What the task asks: Having found the line that holds "Image resolution: width=63, height=2576.", give that line and all lines after it again, word for word, through the end of the data below.

Dataset items:
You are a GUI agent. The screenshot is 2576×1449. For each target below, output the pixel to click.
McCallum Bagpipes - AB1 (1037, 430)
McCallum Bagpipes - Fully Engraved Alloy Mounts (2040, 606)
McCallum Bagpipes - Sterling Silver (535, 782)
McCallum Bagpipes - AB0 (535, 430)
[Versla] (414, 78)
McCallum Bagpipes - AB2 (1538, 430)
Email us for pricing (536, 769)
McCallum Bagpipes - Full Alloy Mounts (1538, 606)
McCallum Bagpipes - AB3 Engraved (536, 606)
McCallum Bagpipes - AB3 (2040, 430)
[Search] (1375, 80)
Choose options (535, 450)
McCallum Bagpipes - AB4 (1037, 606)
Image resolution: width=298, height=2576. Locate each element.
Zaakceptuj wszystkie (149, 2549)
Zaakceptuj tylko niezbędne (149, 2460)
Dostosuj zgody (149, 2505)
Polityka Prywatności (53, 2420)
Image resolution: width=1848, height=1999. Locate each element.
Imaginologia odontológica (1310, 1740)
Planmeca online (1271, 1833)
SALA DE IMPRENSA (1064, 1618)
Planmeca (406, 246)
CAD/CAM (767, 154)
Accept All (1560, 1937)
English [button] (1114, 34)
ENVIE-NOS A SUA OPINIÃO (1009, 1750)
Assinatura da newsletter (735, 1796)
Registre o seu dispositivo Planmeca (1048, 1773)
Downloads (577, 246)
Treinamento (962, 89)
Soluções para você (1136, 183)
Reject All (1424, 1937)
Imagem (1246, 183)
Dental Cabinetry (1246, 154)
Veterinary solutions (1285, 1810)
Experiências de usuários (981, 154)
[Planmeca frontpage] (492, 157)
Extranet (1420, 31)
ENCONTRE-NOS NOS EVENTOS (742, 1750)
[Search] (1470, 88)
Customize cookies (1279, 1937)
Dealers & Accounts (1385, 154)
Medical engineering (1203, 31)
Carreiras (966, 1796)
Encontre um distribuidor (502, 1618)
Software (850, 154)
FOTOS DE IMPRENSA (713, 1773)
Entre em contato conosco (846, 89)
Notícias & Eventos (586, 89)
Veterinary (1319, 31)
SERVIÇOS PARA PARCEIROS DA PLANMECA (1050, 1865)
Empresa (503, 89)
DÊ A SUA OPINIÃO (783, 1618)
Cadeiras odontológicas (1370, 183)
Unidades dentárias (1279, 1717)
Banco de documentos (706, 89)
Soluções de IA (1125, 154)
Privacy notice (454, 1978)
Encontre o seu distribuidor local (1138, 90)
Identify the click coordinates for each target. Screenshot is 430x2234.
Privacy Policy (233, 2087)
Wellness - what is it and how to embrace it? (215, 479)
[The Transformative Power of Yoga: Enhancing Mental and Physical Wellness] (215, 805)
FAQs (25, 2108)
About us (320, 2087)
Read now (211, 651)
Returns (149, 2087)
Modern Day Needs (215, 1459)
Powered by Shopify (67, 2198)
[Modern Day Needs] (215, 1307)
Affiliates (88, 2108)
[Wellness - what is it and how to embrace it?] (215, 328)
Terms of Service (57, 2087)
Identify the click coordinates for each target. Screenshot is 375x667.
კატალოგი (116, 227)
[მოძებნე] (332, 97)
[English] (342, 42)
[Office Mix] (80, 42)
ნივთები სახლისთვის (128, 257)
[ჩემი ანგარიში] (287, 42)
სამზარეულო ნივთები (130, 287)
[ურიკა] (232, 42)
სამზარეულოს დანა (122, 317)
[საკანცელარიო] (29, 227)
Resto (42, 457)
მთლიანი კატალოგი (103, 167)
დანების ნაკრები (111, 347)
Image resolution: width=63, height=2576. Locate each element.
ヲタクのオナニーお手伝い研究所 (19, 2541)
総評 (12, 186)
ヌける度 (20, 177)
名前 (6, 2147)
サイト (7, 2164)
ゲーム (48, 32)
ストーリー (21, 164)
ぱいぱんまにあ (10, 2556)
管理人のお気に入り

Reply to the exercise:
Image resolution: width=63, height=2576. Locate each element.
ヲタクのオナニーお手伝い研究所 (19, 2541)
総評 (12, 186)
ヌける度 (20, 177)
名前 (6, 2147)
サイト (7, 2164)
ゲーム (48, 32)
ストーリー (21, 164)
ぱいぱんまにあ (10, 2556)
管理人のお気に入り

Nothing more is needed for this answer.